Step outside of your comfort zone and explore the Chicago International Film Festival with these pointers
Photograph: Michael Jarecki
By Jessica Johnson |

It's easy to get distracted by the big names and major releases that screen each year at the Chicago International Film Festival, but there's a lot more to enjoy at this annual cinematic event than getting a sneak peak at studio films that will be available in theaters in a matter of weeks. If you're not sure where to start, check out our tips for making the most of your film festival experience.

RECOMMENDED: Chicago International Film Festival guide
You may have noticed that the festival's schedule has a handy color-coded list of the various groupings that the films fall into. If you're not sure where to start when choosing a film, pick a color and go with it, there are plenty to choose from. Check out "Spotlight Scandinavia" (light blue), which collects acclaimed movies from Denmark, Norway, Sweden, Finland and Iceland, or "Cinema of the America" (light green), which explores the countries of South and Central America. Or stay local with "City & State" (grey), highlighting Illinois filmmaking. There are also a handful of programs celebrating diversity including "Black Perspectives" (purple), "Reelwomen" (pink) and the LGBTQ-themed series "Out-Look" (rainbow).
Despite the shrinking attention spans of audiences, short films aren't seen much outside of the preceding minutes of Disney and Pixar releases and, of course, film festivals. For the cost of a single screening you can see multiple films from different countries and in various languages and if a particular film doesn't suit your taste, at least you know it'll be over in a few minutes. This year's fesitval has a whopping nine shorts programs, with varying themes. The showcases of locally made films and animated shorts are always popular, but there are plenty more to choose from including "Midnight Mayhem," a late-night horror-themed collection and "Meet Not So Cute," an assortment of love stories.
This is an international film festival, after all, so why not take the opportunity to take a cinematic to a journey to country you're unfamiliar and language you don't know? There are films available from all over the globe including Chile, Latvia, Macedonia and Kazakhstan. Don't let the subtitles scare you. Buying tickets to the film festival can be a bit complicated, but that partially because there are a lot of ways to get more bang for your buck. Weekday matinées (anything before 5pm) are only $7, while late-night screenings after 10pm are $10. If you're planning on seeing a whole lot of films, get yourself a pass to save money on ticket prices for regular films. The Moviegoer Pass gets 10 regular admissions for $130 and the Passport Pass is $240 for 20 tickets.

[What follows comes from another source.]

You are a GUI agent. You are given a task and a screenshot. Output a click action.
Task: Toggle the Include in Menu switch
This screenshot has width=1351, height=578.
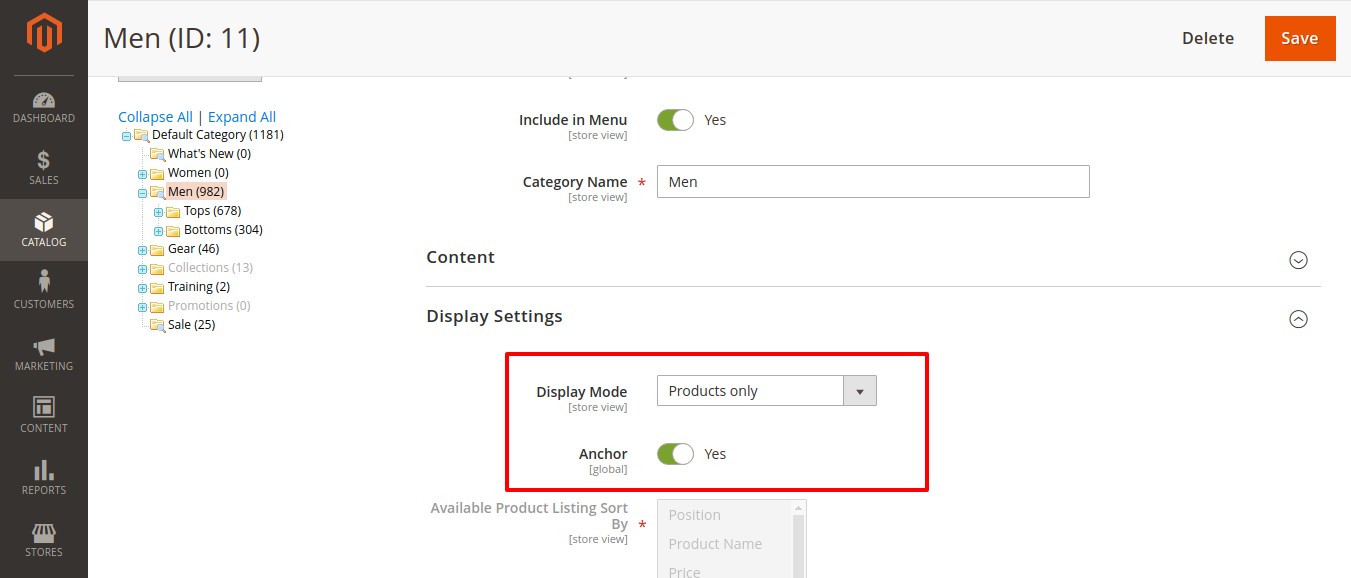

Lots of filmmakers show up to the fest, so keep an eye out for screenings that come with filmmaker Q&A that give you an opportunity to picks the brains of directors, actors, writers and other crew members. Additionally, there are also several panels and events focusing on various aspects of the film industry and most of them are free of charge. Don't be afraid to chat up the industry folks and tell them how much you loved their movies; they'll be happy to hear it.